Mohamed se jugó la vida hace dos décadas con solo diez años para llegar a Europa escondido en un camión, consciente de que en Marrakech no había futuro para él. Vive y trabaja en Barcelona, pero la última noche ha dormido en la calle, en Arguineguín, adonde ha viajado con lo puesto y el susto aún en cuerpo: Su hermano acaba de llegar a Canarias en una patera.

La historia de Mohamed se repite varias veces al día en Arguineguín, sobre todo en el último mes. Ciudadanos marroquíes con residencia legal en Europa, hombres y mujeres, se acercan a la valla del campamento de la Cruz Roja en este puerto pesquero convertido en el centro de la nueva crisis migratoria que vive Canarias para preguntar por un hermano, un primo, un marido, un amigo...

La mayoría de las veces tienen la confirmación de que han llegado, de que están desde hace días en el campamento, porque les han llamado o incluso enviado una fotografía al móvil. Otras no, otras solo saben que llevan demasiado tiempo ya en el Atlántico y suplican a la desesperada a la Policía una noticia que disipe sus pesadillas.

“Atrás no hay nada”, responde sin dudarlo Mohamed, cuando se le hace la pregunta que más se repite: ¿por qué?, ¿por qué exponerlo todo a un cara o cruz en el océano. “Si arriesgas la vida, es porque no tienes nada que perder. Allí no hay futuro, no hay nada”.

Este joven de treinta y pocos años sabe de lo que habla. Él también fue un inmigrante clandestino, un niño que cruzó la frontera escondiéndose como pudo en un camión en ruta hacia España. Lo suyo no fue la patera, pero no resultó menos peligroso.

El tiempo le ha hecho ver las cosas de otra manera. En Barcelona le dieron una oportunidad, tiene trabajo, ha conseguido la nacionalidad y se siente orgulloso de España, país que ya considera suyo. Por eso mira al campamento de Arguineguín y se emociona: “Esto no es normal”. Sabe que Rahali, su hermano, lleva días sin cambiarse de ropa, durmiendo en el suelo, rodeado de 800 personas.

Con todo, está alegre, porque sabe que le van a entregar a su hermano, pero aún está asimilando sus últimas horas: la noticia de un hermano que se ha subido a una patera, el terror que ha vivido su madre, el buscar dinero de donde sea para comprar un billete de avión a Canarias, dormir de nuevo en la calle al llegar a las Islas hasta conseguir una prueba de coronavirus que le permitiera alojarse en un hotel, la incertidumbre del qué pasara... Rahali le ha dicho que no está solo, que con él están su primo Kasm y un amigo.

El hermano mayor quiere hacerse cargo de todos, se siente responsable, pero no deja de darle vueltas.
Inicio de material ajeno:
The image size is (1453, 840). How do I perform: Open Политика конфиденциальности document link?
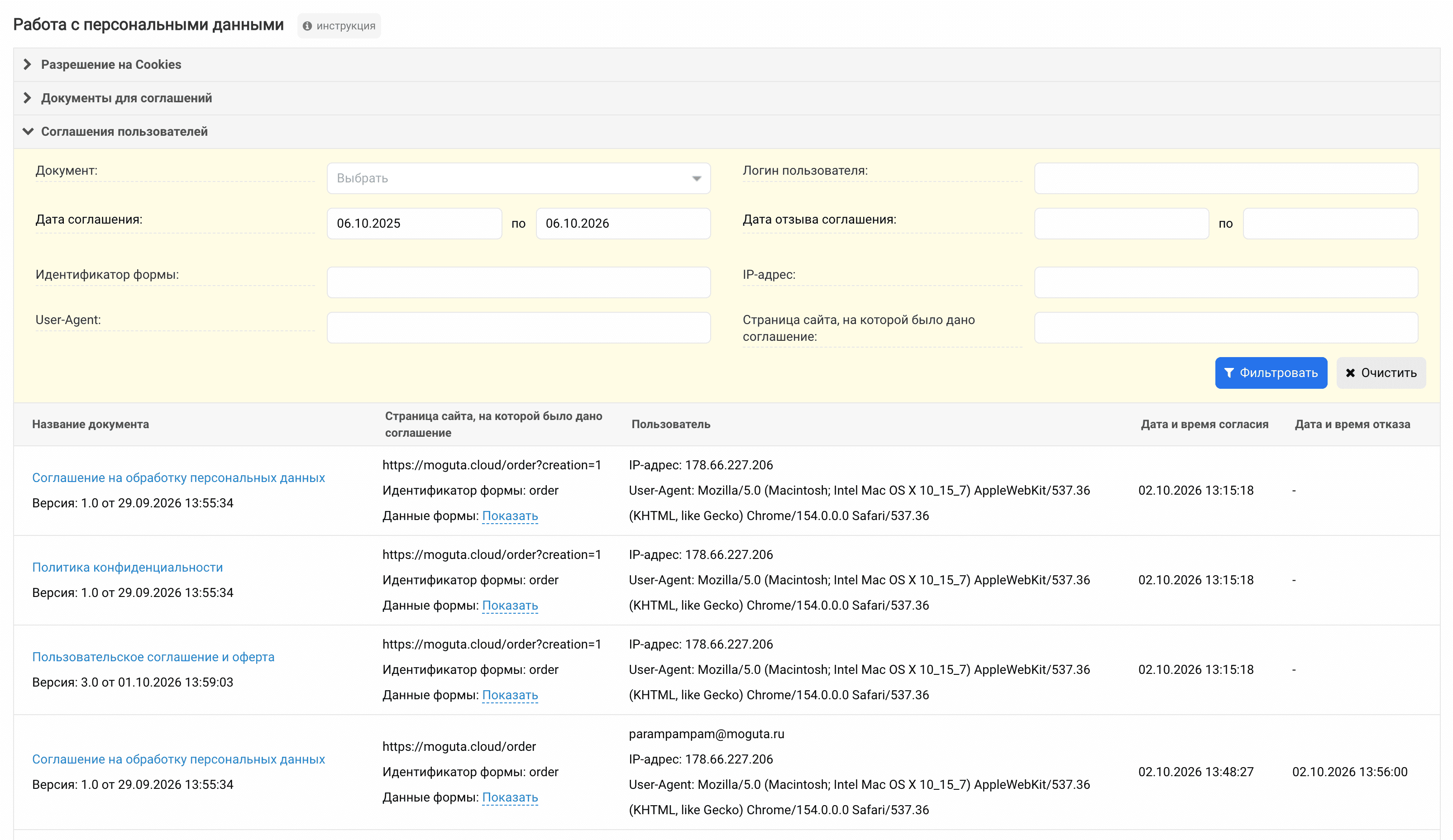[128, 567]
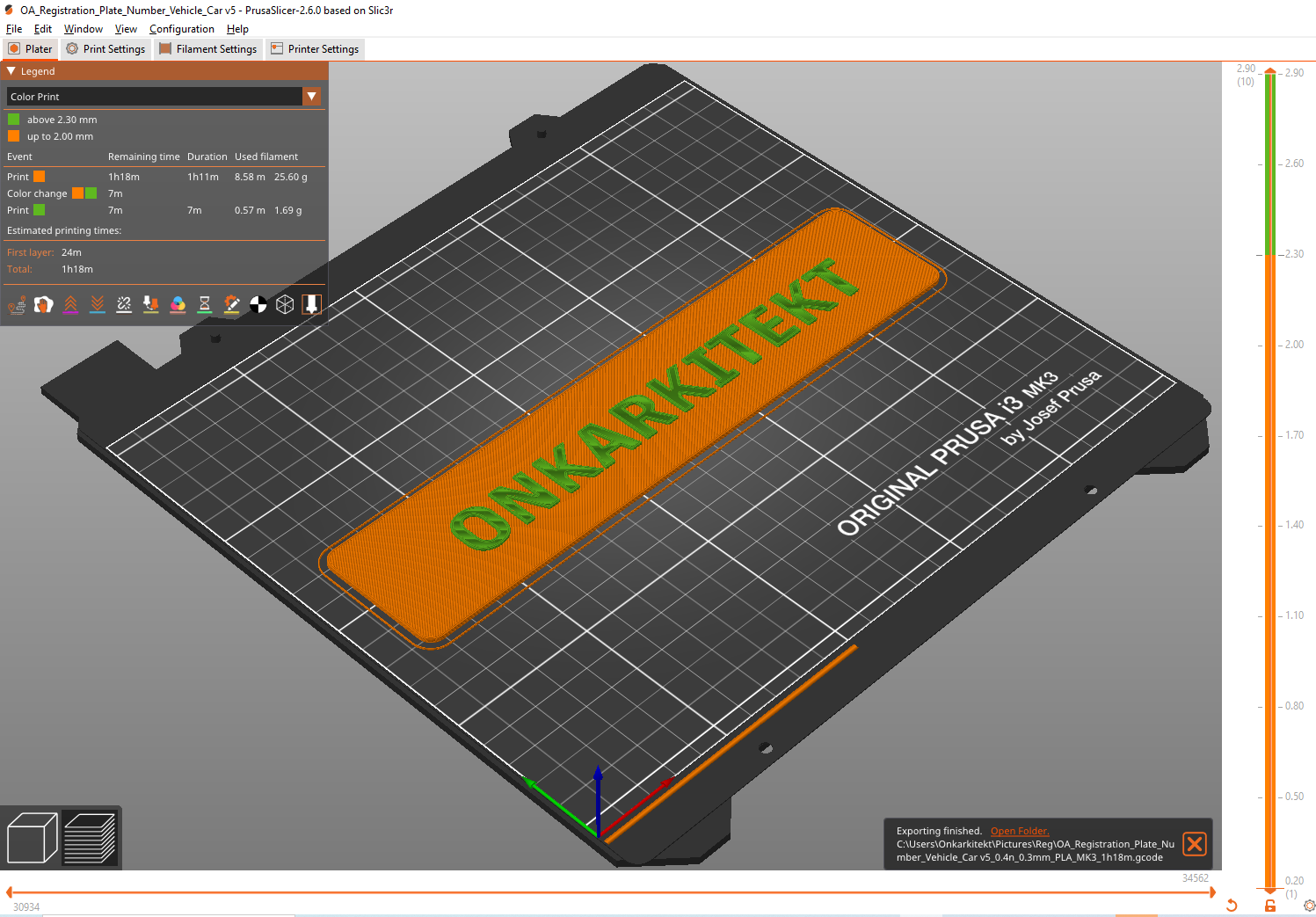Toggle seams display in the preview
This screenshot has height=917, width=1316.
123,304
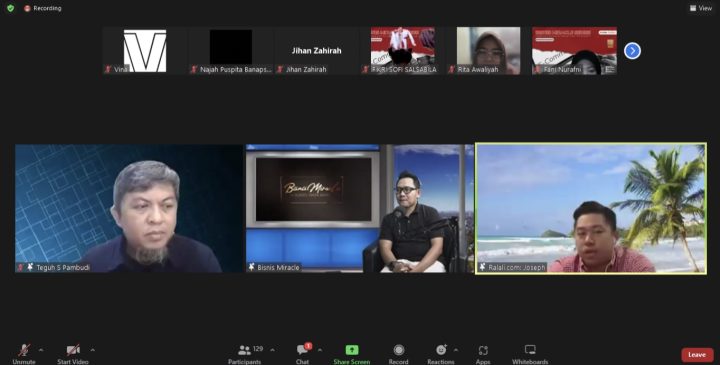The height and width of the screenshot is (365, 720).
Task: Show next participants with blue arrow
Action: point(632,51)
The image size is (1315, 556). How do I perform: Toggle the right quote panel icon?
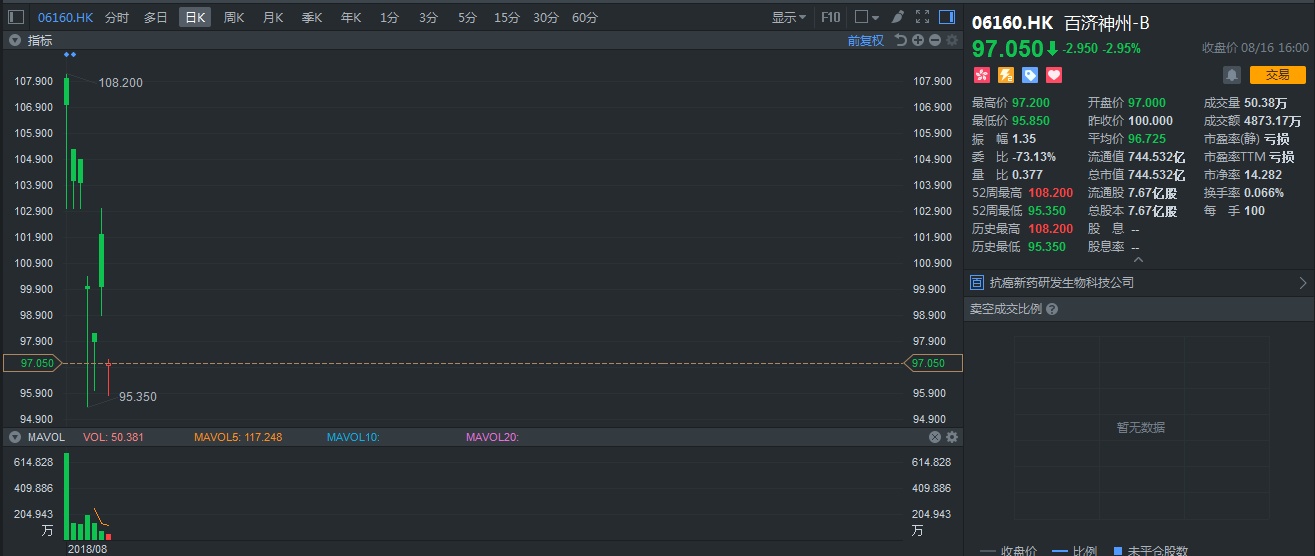(947, 17)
Han cumplido con creces las 72 horas de detención que estipula la ley, la Policía les deja salir de Arguineguín, pero ¿qué pasará ahora? ¿Les permitirán volar? ¿Dónde dormirán si el trámite se retrasa? ¿Cuánto tiempo estarán todavía en la Isla? ¿Puede pagar los billetes de los cuatro?

Por lo menos, están vivos. “A mi hermano lo rescataron. Los de su patera casi se mueren... tres veces. Literalmente”, baja la vista y añade: “Mira”. Con un ademán señala un cayuco hundido que flota a merced de las olas junto a una rampa del puerto: “Es lo que hay”.

“Ni me consultó. Yo no le hubiera dejado hacerlo. Si llega a haber muerto, ¿qué le digo yo a mi madre?”, se pregunta.

Mohamed habla un español perfecto, conoce los códigos de una sociedad que ya es la suya. Por eso también echa una mano a otros como él que han viajado a Arguineguín sin hablar una palabra de castellano para intentar llevarse a un familiar.

Es el caso de Zahara, una joven marroquí residente en Milán. Tiene a sus espaldas dos días de viaje, pero ya está en Canarias. Todavía no ha hablado con su hermano, nadie de su familia lo ha hecho. Solo sabe que está vivo y que está aquí, porque las familias de otros chicos de su patera han llamado a su madre. La mujer casi enferma con la noticia, cuenta Zahara, porque, cuando le dijeron que el chico se había subido a una patera y había llegado con una lesión en una pierna, lo que pensó es que le estaban ocultando algo peor.

“Pensábamos que había muerto, después de dos semanas sin saber nada de él. Han sido las peores semanas de nuestras vidas para todos en mi familia. Hemos pasado mucho miedo”, relata. Ignora si su hermano podrá viajar con ella. En este momento solo le basta saber que está bien.

La joven se sienta junto al muelle a esperar. Enciende el móvil y charla con los suyos. A su lado pasa un anciano con dos niños. El hombre tiene el gesto sombrío. Posiblemente, tardará en sacudirse las pesadillas.